Preparing for a change of government

By August 2, 2019April 26th, 2024No Comments

It was Jim Callahan who recognised that there are quite big waves in politics:

“There are times, perhaps once every 30 years, when there is a sea change in politics. It then does not matter what you say or what you do. There is a shifting in what the public wants and what it approves of.”

Back then the “shifting” was to Thatcher. Now it might be to Corbyn.

Although the greatest concern expressed in the media and beyond is of a Corbyn-led Labour government, it shouldn’t be forgotten that it was former Chancellor Philip Hammond who said that taxes need to rise. It is reasonably clear that the UK government, in common with many others in the developed world, is living beyond its means. It is equally clear that the costs of government will inexorably keep rising as the population ages.

This is unsustainable. Something has to change, whatever the hue of the government.

For now, let’s assume it is Jeremy Corbyn. This list is based on some actual statements, some sensible assumptions, and some speculation. To be fair, most of these would be denied by Jeremy Corbyn if we were now midst a General Election campaign.

  • The top 5% of earners will pay more income tax. That is people earning more than £73,500 a year, who coincidently already pay more than half of all income tax.
  • Assume 45% income tax on earnings over £80,000, and 50% on income over £123,000.
  • Capital gains tax will increase to 28%.
  • The insurance premium tax on private healthcare will increase.
  • Tax shelters such as ISAs and pensions and VCTs are likely to come under attack.
  • The greatest pain will be felt by those with income between £80,000 and £200,000, rather than those with the very highest incomes.
  • Higher rate tax relief on pension contributions will be scrapped, and tax-free cash will be abolished or limited. The inheritability of pension funds will also come under scrutiny.
  • A variety of aspects of inheritance tax might be reformed.
  • The pressure on those owning second homes will increase.
  • A mansion tax has been mooted in previous years, but is probably impractical. Higher tax on second homes is more likely.
  • Capital controls, that is restrictions on the flow of capital in and out of the country, feel like a remote possibility, but the possibility shouldn’t be ignored in extremis.
  • Corporation tax will be increased to 26%.
  • Entrepreneurs Relief will be reformed. Either the relief will go down, or the level at which it applies will come down, possibly both.
  • The undistributed profits of small companies, “close” companies controlled by five or fewer people, could be taxed as though they have been distributed to shareholders.

Personal action?

  • Make sure you maximise contributions to tax-advantaged wrappers such as pension, ISAs, VCTs before the rules change.
  • Consider taking the tax-free cash earlier than required, in case this benefit evaporates.
  • Realise capital gains at the current lower rates if you can.
  • Consider making gifts, for example to a spouse who is in a lower tax band.
  • Consider gifting property or other assets to children.
  • Business owners might bring forward dividends and bonuses and capital gains while tax rates are lower.
  • Small business owners may act now to take advantage of Entrepreneurs Relief.
  • Bring forward bonuses and other earnings where possible.
  • Where you have an overseas property, consider depositing somewhat more at a local bank.
  • Where you have the option for a non-UK passport, take advantage of this. This always makes sense whatever the government.
  • Don’t assume that setting up trusts may have the desired effect. Not only will the tax benefits of these be subject to review, but Labour has also said they want to see the public disclosure of trusts, and this creates the risk of trial by media and the witch hunts.
  • In contrast arrangements outside the UK tax jurisdiction might still have some value, but can be both complex and expensive.

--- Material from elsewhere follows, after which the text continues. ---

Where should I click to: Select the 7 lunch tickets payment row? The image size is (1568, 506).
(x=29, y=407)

Make sure you think about these points and, where relevant discuss with your regular adviser, particularly the latter two, but also on topping up pension contributions – which is much more complex right now than it should be.

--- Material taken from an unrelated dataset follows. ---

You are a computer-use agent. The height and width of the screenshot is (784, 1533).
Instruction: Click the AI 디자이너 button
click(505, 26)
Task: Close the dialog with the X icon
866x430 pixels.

On the assumption that the pound would weaken, this creates opportunities. For example, UK companies which derive a lot of their earnings from overseas will be more valuable when those earnings are converted back into sterling. Similarly, investments in overseas stock markets and bonds.
In contrast, some sectors of the UK stock markets will be hurt more than others. For example, the popular infrastructure sector would be hurt by Labour plans to nationalise in some areas and take control of Private Finance Initiatives (PFIs).
Those with larger mortgages might also want to consider fixing their interest rates for a number of years.

Some buy to let landlords are already selling part or all of their portfolio to lock in the current levels of capital gains.

That’s it for now. Doubtless such speculation will evolve when a General Election gets closer. For now, perhaps take the opportunity to review your arrangements.  As always, where you feel appropriate do get in touch with your regular adviser to discuss taking action before the atmosphere becomes even more febrile.